A recent assessment done by the NWEA (Northwest Evaluation Association, a global not-for-profit educational services organization) showed elementary and middle school students falling measurably behind in math, while most appear to be progressing at a normal pace in reading.
Representing data from nearly 4.4 million students across the United States, the analysis draws a preliminary conclusion that although students continued learning when schools shifted online; they just did not learn quite as much in math had they not shifted to home based learning.
But why does Math get hit the hardest?
Math may be more sensitive to pandemic-related schooling disruptions for a few reasons. Here’s what the experts say:
1. Math requires a more technical approach
Learning math involves a style that is more formal and technical than other subjects. It demands more concentration from the children and greater observation from teachers, making math easier to impart in a classroom environment as compared to online.
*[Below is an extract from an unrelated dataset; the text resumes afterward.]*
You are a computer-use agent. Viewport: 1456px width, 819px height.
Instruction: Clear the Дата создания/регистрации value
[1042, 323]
2. Escalation of pre-existing math anxiety
Math anxiety already exists widely amongst students. Stress and trauma related to the pandemic may worsen existing math anxiety in some students, whose homes are already dealing with a list of other challenges brought about by the situation.
3. Math requires greater practical in class guidance
Often solving math problems requires a step by step approach, hence supervision at various levels is required in the process. In such cases,it can be challenging for teachers to demonstrate certain math instructional practices or monitor them via remote platforms.
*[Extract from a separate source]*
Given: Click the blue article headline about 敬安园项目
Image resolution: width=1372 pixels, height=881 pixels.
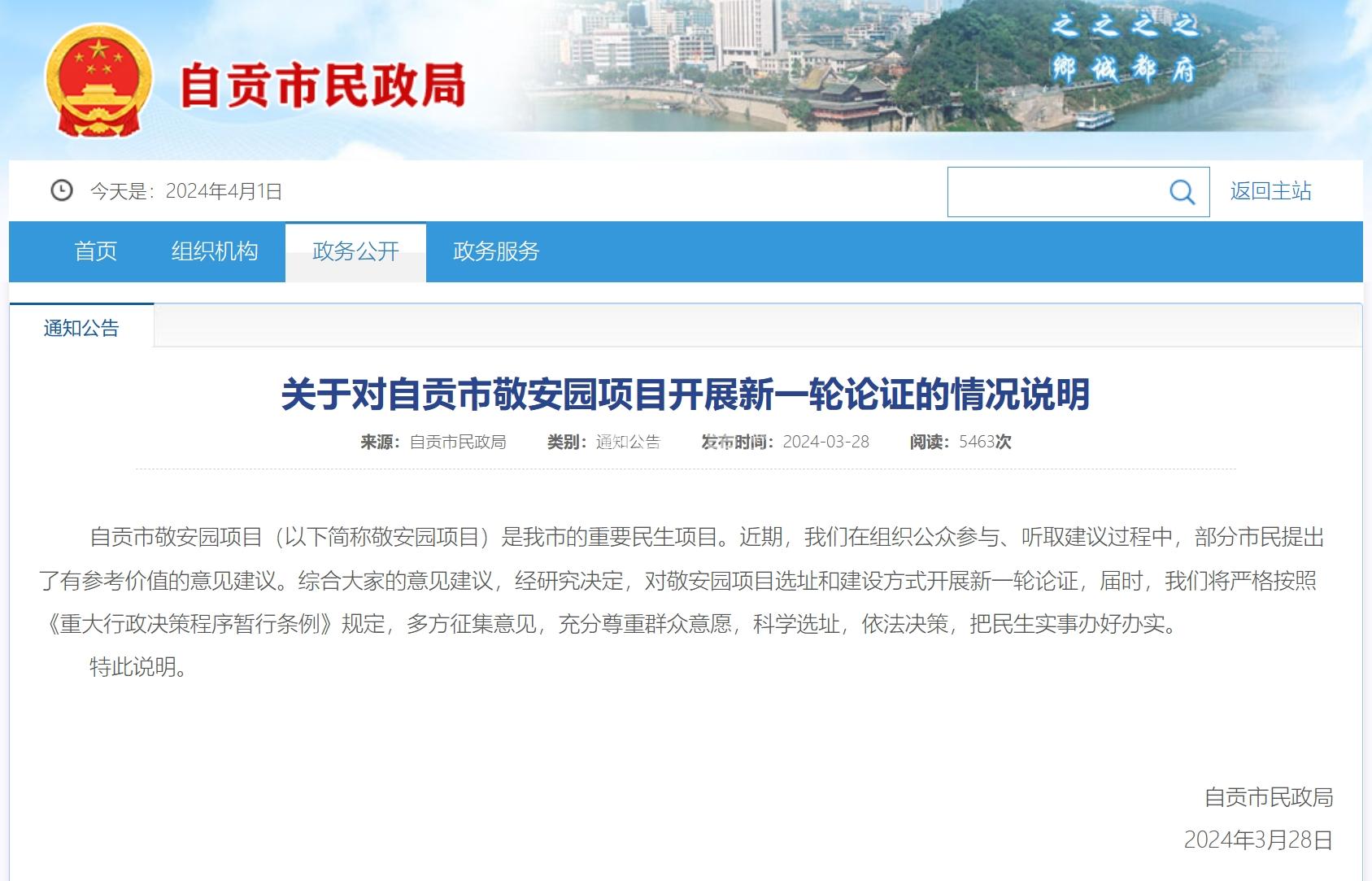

4. Teaching math requires specific expertise in parents
Some parents may be less equipped to help their children with math as compared to other subjects. Activities like reading, spelling, art can be more easily taught by parents since they do not follow specific methodology.
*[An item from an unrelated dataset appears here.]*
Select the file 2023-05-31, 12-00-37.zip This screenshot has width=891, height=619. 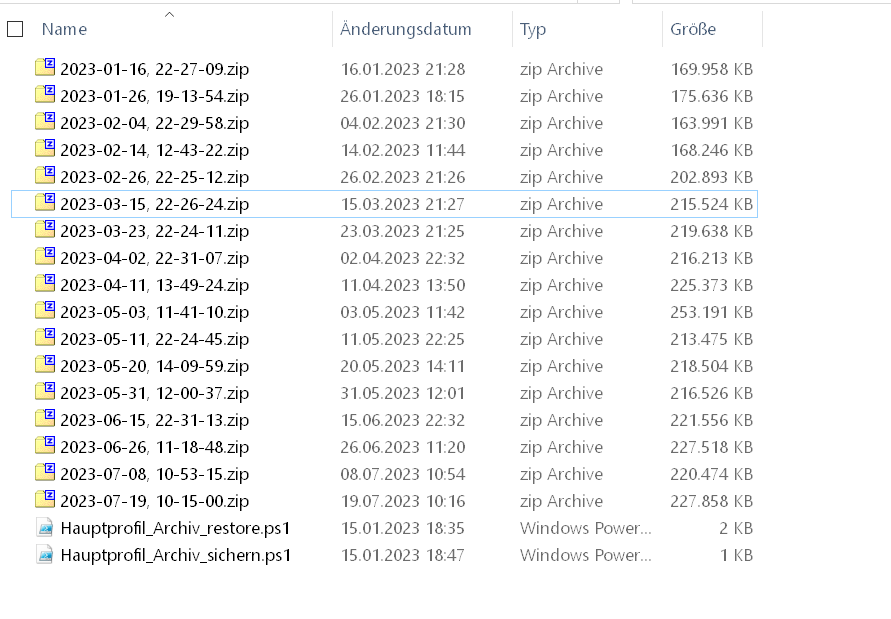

The Good News - Math related apps proven to improve performance and learning experience
Parents breathe a sigh of relief as studies have also found children of math-anxious parents who opted for a math-based app showing greater progress in math than students of similar parents who did not use the app.
Founder of Smartli, an app created specifically to counter math anxiety issues and make learning math fun, Charis Chio says, “Kids are known to learn better when they are having fun. With an online offering like Smartli, where kids are kept engaged and entertained while learning elementary math, it’s a win-win situation for both kids and parents.”
Educators may advice adopting math-related games and apps that encourage families to integrate math conversations into their day to day lives.